▶ **PROBLEM TO SOLVE**: Copy each line from the listing below where the word "size" shows up.

▶ **EXTRACTED ENTRIES**:
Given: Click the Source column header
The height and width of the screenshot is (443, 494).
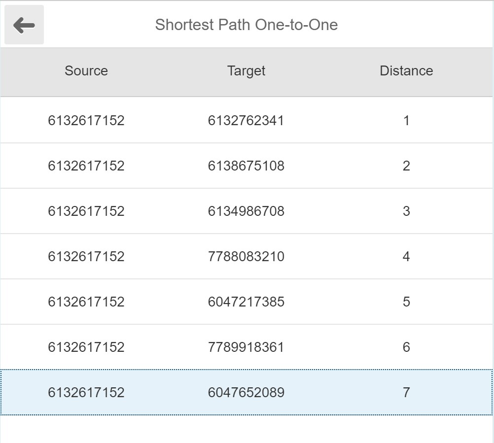Looking at the screenshot, I should pos(86,71).
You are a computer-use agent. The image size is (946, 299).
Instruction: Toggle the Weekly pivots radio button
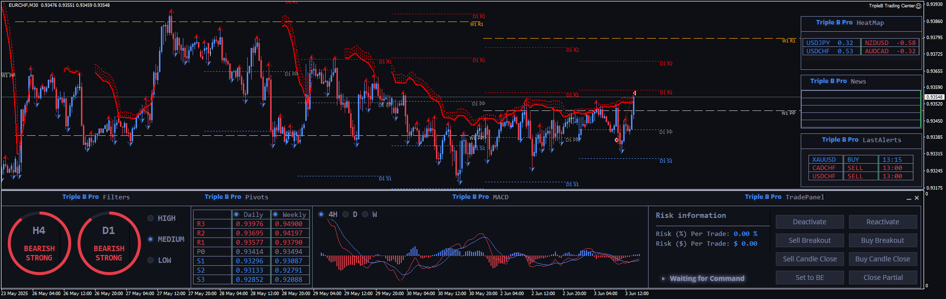click(x=276, y=214)
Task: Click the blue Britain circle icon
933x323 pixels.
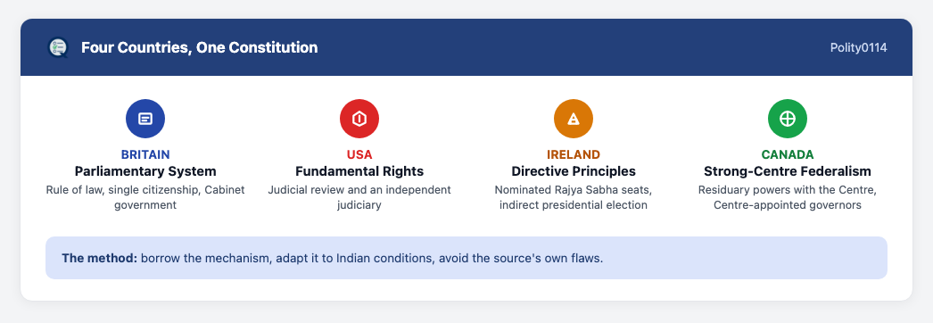Action: pyautogui.click(x=145, y=119)

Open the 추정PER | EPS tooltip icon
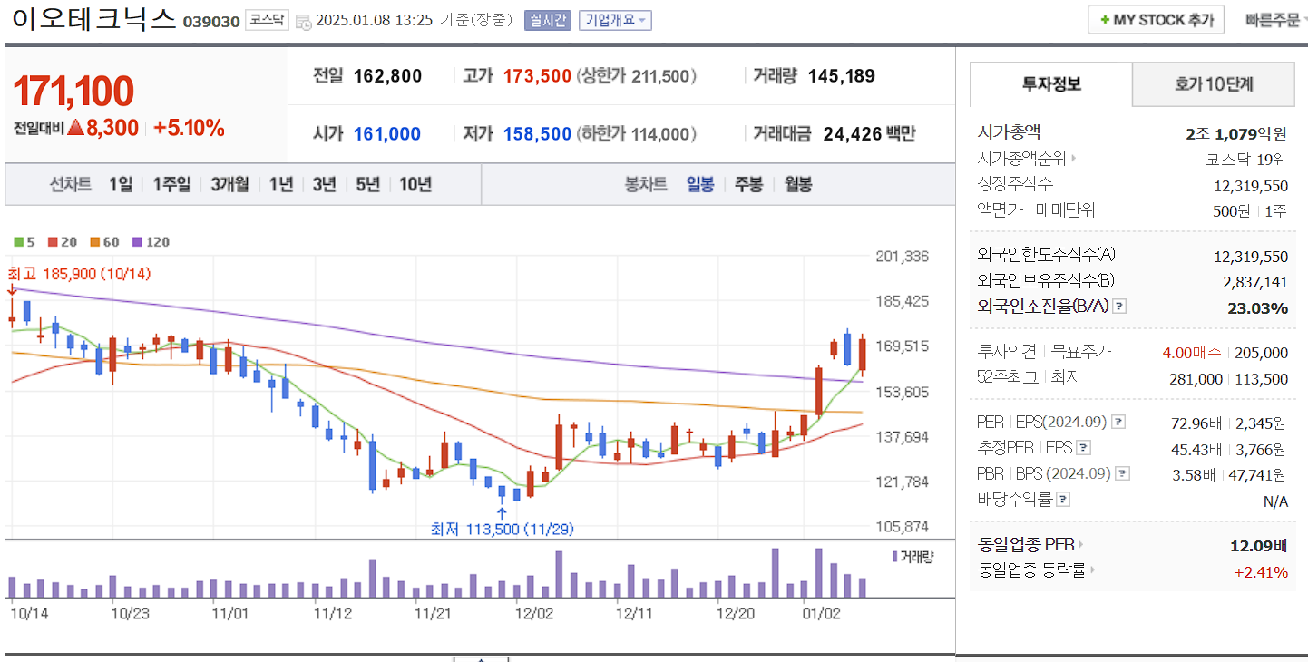coord(1082,448)
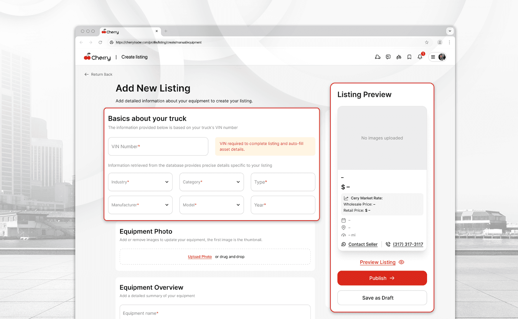Click the Upload Photo link

click(200, 257)
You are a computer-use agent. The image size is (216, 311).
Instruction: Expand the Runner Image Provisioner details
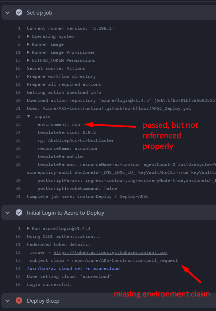pyautogui.click(x=28, y=52)
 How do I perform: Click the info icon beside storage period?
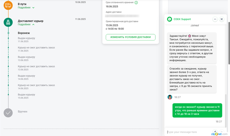pyautogui.click(x=136, y=2)
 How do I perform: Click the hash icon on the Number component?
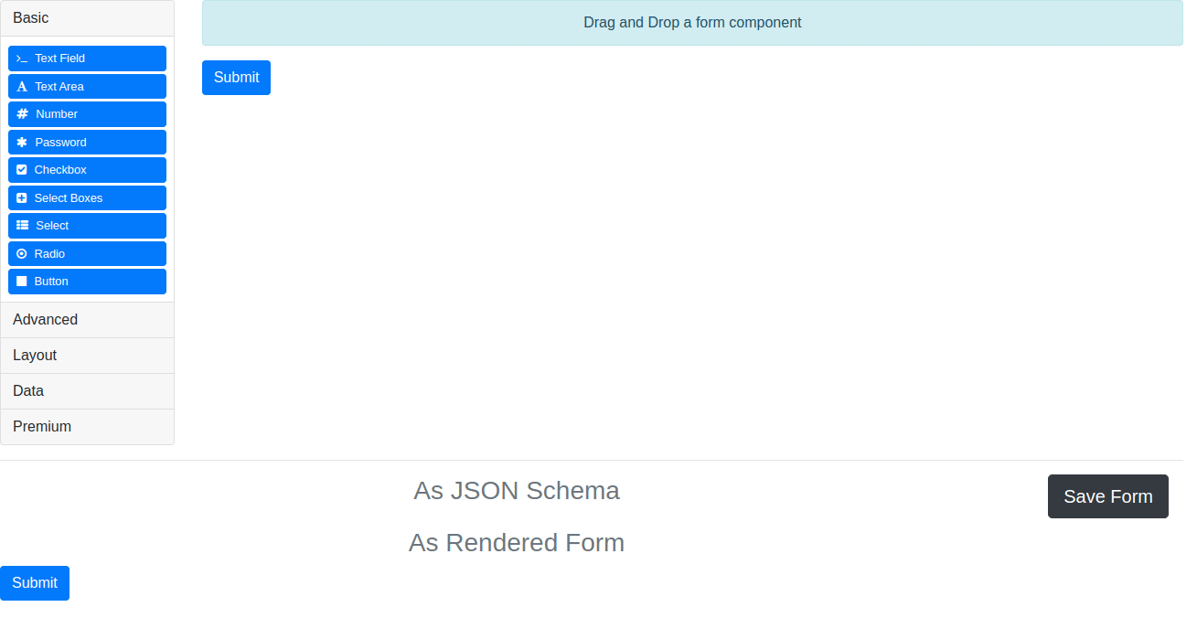[x=21, y=113]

▶ **FINISHED TASK**:
You are a computer-use agent. The image size is (946, 299).
You are a computer-use agent. The image size is (216, 311).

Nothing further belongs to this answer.